A música de Tachaikovski, na mesma altura que Fernando Duarte na Companhia Nacional de Bailado, voltou a inspirar outro jovem coreógrafo português, Daniel Cardoso, director e fundador do Quorum Ballet, sedeado nos Recreios da Amadora.
Neste caso pode mesmo dizer-se que o título, “Lago dos Cisnes”, não será o mais apropriado para uma peça de dança que se passa num espaço que pretende ser um manicómio e cujas referências em comum com a obra de Petipa-Ivanov não vão além da partitura. Que o bailarino-criador até a usa com enorme liberdade alterando a ordem sequencial das danças e, por vezes, até “esquartejando” a composição musical.
Trata-se, seguramente, de um trabalho de fôlego em que Daniel Cardoso, para além dos seis bailarinos do elenco do Quorum, junta nove – ainda mais jovens – que se apresentam com objectiva determinação e empenho e um elevado nível de energia. Aliás, toda a dança, até nos momentos mais líricos da música, é bastante percussiva e, por tal, não revela grande contraste na composição coreográfica. É de salientar, contudo, que esta deve ser a peça mais solta – em termos técnicos – de Daniel Cardoso e em que o coreógrafo se apresenta com uma linguagem mais personalizada e até uma equipa que revela (uma desejável) coesão.
Enquanto a dramaturgia da peça – da autoria da actriz Ana Lázaro, não a bailarina com o mesmo nome – é muito pouco clara (para não dizer imperceptível) toda o bailado parece centrar-se e depender de uma enorme “parede” em forma de V insuflada, que tanto faz de sofá como divide o palco em dois. A sua resiliência provoca momentos de grande intensidade quando os bailarinos se atiram violentamente contra um cenário que se move durante todo o espectáculo e que domina todo o espaço. Esta engenhosa proposta foi concebida por Hugo Matos tendo as projecções que são jogadas na sua superfície (e aparecendo no momento certo e com conta, peso e medida) a assinatura de António Cabrita.
Os quinze bailarinos, quase sempre vestidos de branco por Liliana Mendonça, em certas danças surgem com balões e umas penas no rosto, a única referência aos cisnes e a um lago mais que imaginário.
Pena foi que, apesar da mais completa liberdade no tratamento do tema (e que deixava antever um trabalho surpreendente) a solução encontrada – circunscrever a dança a um inventado manicómio, exactamente onde o coreógrafo sueco Mats Ek colocou a sua versão do clássico “Giselle” – não tenha obtido resultados parecidos com outras versões verdadeiramente iconoclastas e absolutamente contemporâneas. Designadamente a do inglês Mathew Bourne e a de Ek. Só para mencionar as duas mais badaladas.

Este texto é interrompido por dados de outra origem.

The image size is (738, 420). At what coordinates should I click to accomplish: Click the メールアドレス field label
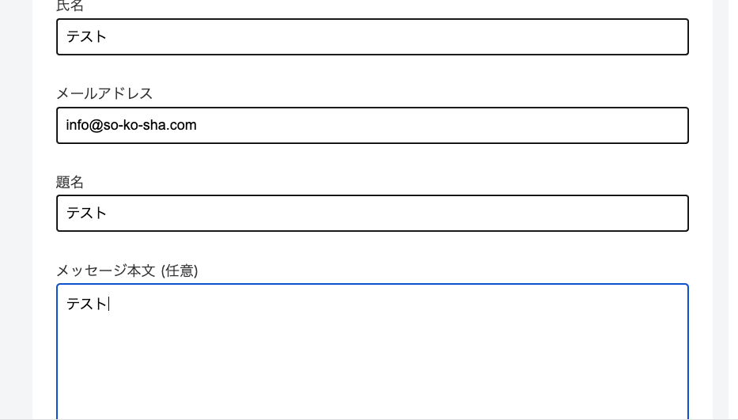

É que a popular obra de Tchaikovksi, por mais que os coreógrafos a queiram “tratar por tu” e, mesmo, entrar nas suas entranhas, tal como qualquer partitura monumental, revela-se não só antropófaga como desafia qualquer tentativa de banalização!
Esse parece ser o seu maior sortilégio, a sua incomensurável força e a sua absoluta longevidade.